D to ASM.js vs D to Dart (VM)

Etienne via Digitalmars-d digitalmars-d at puremagic.com
Thu May 15 15:16:07 PDT 2014


On 2014-05-15 6:04 PM, "Ola Fosheim Grøstad"
> It can do some tree shaking if you turn off metainfo. But D templates is
> bound to lead to bloat. Dart is a dynamic language and does not benefit
> much from templates. The power of Dart is in closures, but are you sure
> that D closures are compatible?

Templates are compile-time, a D compiler always takes care of all its 
compile-time duties =)

> Dart2js produce large files, acceptable performance, but big.

That's a temporary issue, I'm looking at years from now when/if Dart is 
more mature and implemented in more browsers as an alternative to javascript

Also, I talked about caching in the VM

http://1.bp.blogspot.com/-W1p7BELpIDE/UH42kXZeFsI/AAAAAAAANLA/kZGulTfNjQg/s1600/Screen+Shot+2012-10-16+at+9.39.29+PM.png


> Never. PNaCl will stay faster, it is IR based and multi threaded. Dart
> is a dynamic language designed to be JS compatible. The advantage with
> dart source distribution is in download size and future proof
> compatibility, not speed.

There's a lot of advantages to a source-code VM vs a bytecode VM.
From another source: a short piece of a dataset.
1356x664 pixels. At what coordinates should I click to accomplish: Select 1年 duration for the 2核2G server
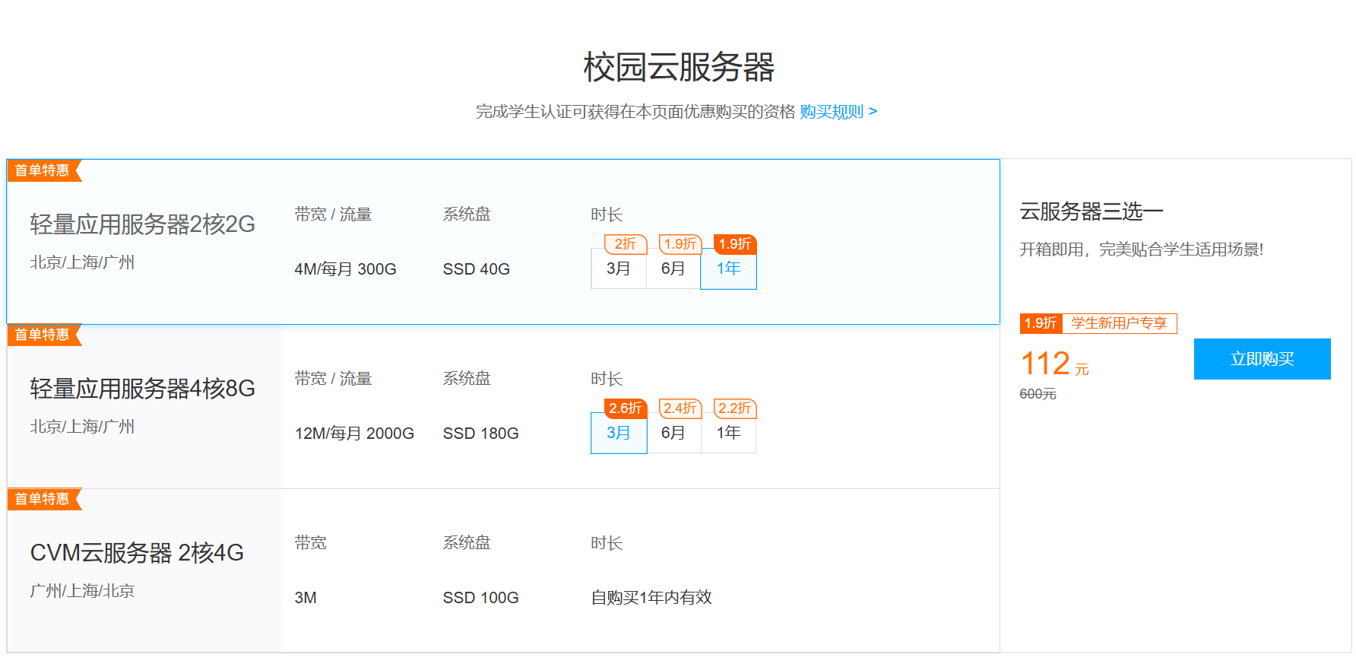[x=728, y=268]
Javascript is compiled into a source-code VM, sure it'll never exceed 
the power of a byte-code VM because without more type information the 
optimization opportunities are limited

See these benchmarks over time as an example:
http://iq12.com/files/v8/v8_score.png

Dart is still very young and does not benefit from as many optimizations 
for the moment.

This same team (the V8 team) decided that a VM based on dynamic typing 
in a type-safe language would be better than pure bytecode because of 
adaptive and profile-guided optimizations. To me that's truly 
groundbreaking, and based on these charts - I'd trust them!